• **What is being asked**: Can you reproduce word for word the lines of the entries from the one containing "Home (502, 58)" through the final line, both included?

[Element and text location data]
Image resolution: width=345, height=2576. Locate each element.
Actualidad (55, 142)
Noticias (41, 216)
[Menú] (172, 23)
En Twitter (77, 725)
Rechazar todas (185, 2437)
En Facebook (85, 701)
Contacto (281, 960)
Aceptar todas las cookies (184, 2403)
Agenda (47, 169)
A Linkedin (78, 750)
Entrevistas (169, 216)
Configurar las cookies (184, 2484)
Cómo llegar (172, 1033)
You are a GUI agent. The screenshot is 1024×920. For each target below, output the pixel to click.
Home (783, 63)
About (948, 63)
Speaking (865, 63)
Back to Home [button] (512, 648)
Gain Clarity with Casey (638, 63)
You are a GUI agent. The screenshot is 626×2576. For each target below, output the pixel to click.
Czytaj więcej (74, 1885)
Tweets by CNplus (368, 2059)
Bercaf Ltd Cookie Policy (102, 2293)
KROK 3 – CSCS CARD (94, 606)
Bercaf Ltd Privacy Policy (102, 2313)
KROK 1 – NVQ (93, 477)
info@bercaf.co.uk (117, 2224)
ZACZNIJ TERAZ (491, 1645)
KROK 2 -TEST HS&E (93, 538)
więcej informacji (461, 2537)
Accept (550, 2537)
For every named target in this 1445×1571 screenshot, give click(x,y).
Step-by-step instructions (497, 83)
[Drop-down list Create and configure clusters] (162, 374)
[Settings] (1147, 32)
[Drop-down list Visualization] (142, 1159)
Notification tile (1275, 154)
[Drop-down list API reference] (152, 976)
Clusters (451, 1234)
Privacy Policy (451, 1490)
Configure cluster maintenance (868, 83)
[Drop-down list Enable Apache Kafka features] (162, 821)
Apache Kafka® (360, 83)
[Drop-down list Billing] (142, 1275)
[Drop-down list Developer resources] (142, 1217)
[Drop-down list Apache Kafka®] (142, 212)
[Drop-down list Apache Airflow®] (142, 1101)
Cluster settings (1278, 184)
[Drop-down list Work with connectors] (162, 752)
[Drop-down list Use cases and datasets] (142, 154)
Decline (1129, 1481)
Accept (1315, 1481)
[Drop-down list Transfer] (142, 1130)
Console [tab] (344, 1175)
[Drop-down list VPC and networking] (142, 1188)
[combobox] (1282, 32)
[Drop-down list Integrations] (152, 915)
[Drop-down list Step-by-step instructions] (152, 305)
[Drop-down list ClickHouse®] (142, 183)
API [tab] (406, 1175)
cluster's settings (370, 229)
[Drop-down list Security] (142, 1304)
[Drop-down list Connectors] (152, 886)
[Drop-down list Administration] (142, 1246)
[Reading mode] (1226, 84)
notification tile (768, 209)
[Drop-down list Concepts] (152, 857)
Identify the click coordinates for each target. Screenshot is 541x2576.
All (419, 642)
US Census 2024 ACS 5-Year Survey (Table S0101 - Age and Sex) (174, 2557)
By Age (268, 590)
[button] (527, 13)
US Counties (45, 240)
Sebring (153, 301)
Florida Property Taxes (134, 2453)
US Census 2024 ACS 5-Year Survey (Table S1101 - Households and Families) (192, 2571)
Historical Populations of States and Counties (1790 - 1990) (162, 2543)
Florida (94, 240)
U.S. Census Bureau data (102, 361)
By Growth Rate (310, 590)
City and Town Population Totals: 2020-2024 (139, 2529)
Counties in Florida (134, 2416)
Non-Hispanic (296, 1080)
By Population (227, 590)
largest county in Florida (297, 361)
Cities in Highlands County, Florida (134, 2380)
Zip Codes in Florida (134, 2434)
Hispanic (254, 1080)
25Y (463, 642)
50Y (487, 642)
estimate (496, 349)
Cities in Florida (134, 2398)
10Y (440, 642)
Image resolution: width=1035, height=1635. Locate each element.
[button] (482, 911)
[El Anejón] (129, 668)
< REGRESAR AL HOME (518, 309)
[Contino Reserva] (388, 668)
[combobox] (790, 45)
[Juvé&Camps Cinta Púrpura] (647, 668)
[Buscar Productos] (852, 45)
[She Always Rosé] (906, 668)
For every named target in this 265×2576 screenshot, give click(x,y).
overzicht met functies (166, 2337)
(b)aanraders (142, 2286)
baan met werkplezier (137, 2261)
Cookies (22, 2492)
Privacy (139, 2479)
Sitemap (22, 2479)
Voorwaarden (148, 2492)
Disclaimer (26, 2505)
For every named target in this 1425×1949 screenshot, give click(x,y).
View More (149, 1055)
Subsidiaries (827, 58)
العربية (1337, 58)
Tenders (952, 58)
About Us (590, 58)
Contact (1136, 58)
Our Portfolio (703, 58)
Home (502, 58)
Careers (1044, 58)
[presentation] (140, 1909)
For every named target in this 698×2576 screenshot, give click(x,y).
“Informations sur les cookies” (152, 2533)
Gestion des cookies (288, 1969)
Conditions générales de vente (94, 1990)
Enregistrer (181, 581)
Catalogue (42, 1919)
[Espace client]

• **Correct output**:
Home (502, 58)
Careers (1044, 58)
[presentation] (140, 1909)
For every named target in this 698×2576 screenshot, give click(x,y).
“Informations sur les cookies” (152, 2533)
Gestion des cookies (288, 1969)
Conditions générales de vente (94, 1990)
Enregistrer (181, 581)
Catalogue (42, 1919)
[Espace client]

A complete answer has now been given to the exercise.